Document section:
_ _ _ _

Every one of the eight smart beta strategies and eight factors finds its way into the least expensive portfolio on multiple occasions over the 39½-year period, as Panel A of Figure 5 illustrates. This figure shows, year by year, which strategies and factors make their way into the cheapest three (green dots) and most expensive three (red dots) portfolios. The final dots show the portfolios created for 2016. The portfolio which relies on the least expensive strategy is not boosting the value tilt, per se, but is strategically shifting allocations in a contrarian manner. These (admittedly simplistic) timing strategies move into value when value is cheap and into growth-oriented factors, such as momentum and profitability, when they are cheap.

Figure 5, Panel B, offers another way to assess the actual value tilt of the strategy. Often the “inexpensive” strategies and factors—relative to their own history—are more expensive than the “expensive” strategies. In other words, when value is expensive relative to its own history, it will be in the portfolio of expensive strategies, even if it’s always cheap relative to the market or relative to growth. Our focus on the inexpensive factors and strategies can, perhaps surprisingly, lead to a growth tilt, nearly as often as it leads to a deeper value tilt.

_ _ _ _

Required work:
- 1) Which lines in the listing contain the string "accomplish", matching case exactly? Find and copy each of them.
- 2) Could you extend the passage on smart beta strategies past its last sentence?
The passage on smart beta strategies has no connection to the listing.

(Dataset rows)
_ _ _ _

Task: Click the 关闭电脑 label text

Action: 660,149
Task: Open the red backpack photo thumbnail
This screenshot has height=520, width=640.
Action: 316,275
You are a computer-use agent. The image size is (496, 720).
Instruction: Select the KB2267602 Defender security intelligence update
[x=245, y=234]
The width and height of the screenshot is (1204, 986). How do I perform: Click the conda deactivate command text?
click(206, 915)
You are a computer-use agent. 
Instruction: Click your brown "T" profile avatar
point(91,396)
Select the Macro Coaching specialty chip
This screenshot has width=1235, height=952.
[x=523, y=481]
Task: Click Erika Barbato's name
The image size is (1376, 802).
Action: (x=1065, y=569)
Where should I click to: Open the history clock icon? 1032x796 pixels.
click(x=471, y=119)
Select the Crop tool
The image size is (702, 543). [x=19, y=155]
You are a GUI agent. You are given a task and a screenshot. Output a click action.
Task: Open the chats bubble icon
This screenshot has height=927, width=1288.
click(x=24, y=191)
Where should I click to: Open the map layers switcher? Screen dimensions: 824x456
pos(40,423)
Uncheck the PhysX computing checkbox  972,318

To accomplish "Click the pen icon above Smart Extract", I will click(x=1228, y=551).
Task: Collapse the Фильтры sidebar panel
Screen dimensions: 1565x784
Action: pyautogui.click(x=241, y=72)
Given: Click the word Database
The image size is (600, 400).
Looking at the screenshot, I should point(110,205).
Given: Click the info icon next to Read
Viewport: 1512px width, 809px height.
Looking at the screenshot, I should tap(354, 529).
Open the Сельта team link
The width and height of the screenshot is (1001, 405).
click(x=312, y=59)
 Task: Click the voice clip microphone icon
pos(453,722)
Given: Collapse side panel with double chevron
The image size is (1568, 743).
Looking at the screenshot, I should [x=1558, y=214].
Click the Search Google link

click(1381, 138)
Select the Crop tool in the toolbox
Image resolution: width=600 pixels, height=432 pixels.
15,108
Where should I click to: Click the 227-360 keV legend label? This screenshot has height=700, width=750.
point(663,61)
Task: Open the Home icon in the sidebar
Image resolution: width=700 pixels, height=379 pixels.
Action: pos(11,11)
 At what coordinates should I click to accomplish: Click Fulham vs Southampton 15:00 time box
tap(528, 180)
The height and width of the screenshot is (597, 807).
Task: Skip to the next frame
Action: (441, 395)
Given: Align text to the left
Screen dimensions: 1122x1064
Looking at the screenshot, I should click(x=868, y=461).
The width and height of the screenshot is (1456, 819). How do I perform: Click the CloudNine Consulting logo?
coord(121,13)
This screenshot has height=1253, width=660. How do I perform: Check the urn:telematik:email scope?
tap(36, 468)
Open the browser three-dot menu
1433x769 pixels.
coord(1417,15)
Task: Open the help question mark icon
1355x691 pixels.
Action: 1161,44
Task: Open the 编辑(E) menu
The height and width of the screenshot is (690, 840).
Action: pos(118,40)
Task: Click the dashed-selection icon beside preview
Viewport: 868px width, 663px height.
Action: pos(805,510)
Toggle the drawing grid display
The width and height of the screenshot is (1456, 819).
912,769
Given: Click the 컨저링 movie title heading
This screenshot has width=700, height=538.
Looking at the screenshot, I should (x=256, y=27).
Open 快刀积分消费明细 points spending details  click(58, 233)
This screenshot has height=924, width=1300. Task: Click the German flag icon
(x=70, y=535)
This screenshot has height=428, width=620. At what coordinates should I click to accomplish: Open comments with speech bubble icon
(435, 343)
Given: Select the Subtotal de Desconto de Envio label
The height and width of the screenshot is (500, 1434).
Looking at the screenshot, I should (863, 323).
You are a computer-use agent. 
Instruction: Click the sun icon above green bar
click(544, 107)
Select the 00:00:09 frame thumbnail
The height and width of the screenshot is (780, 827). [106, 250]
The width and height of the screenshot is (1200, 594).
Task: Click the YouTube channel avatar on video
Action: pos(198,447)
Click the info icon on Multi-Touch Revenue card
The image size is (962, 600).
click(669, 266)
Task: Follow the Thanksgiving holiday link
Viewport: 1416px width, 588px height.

_ _ _ _

The results:
- 1)
To accomplish "Click the pen icon above Smart Extract", I will click(x=1228, y=551).
 At what coordinates should I click to accomplish: Click Fulham vs Southampton 15:00 time box
This screenshot has height=428, width=620. At what coordinates should I click to accomplish: Open comments with speech bubble icon

- 2)
The performance difference between the three cheapest factors and the three most expensive factors in the US market, reported in Panel B of Table 3, was 7.2% a year over the period from January 1977 to August 2016. With a t-statistic of 3.62, the difference is highly economically and statistically significant.¹⁴ In international markets, the difference is far smaller and not significant, which is perhaps a consequence of currently stretched factor (and smart beta) strategy valuations in non-US markets. If these markets mean revert, the gap (and its significance) will presumably rise. Interestingly, even with the stretched valuations, buying the cheaper strategies and factors would have proved beneficial.

The return attribution to the Fama–French plus momentum four-factor model, reported in Table 3, shows the return difference between the cheapest and the most expensive strategies (both US and international) has a positive, but unreliable, loading to the value factor (in three of four cases). Similar to the data reported in Table 2, Panels B and D, we note, with some surprise, that the largest source of return from active timing of factors or smart beta strategies is attributed to alpha, net of—and not explained by—the four factors. The performance difference is not explained by value risk loading.

We’re All Data Mining!!

Investors, academics, product innovators—all are data mining. In our analysis even we are data mining. All of the eight smart beta strategies we test outperform their capitalization-weighted benchmark and all of the eight factors we test have positive returns. No surprise because we examine the most popular strategies and factors, and their popularity is driven by good past performance.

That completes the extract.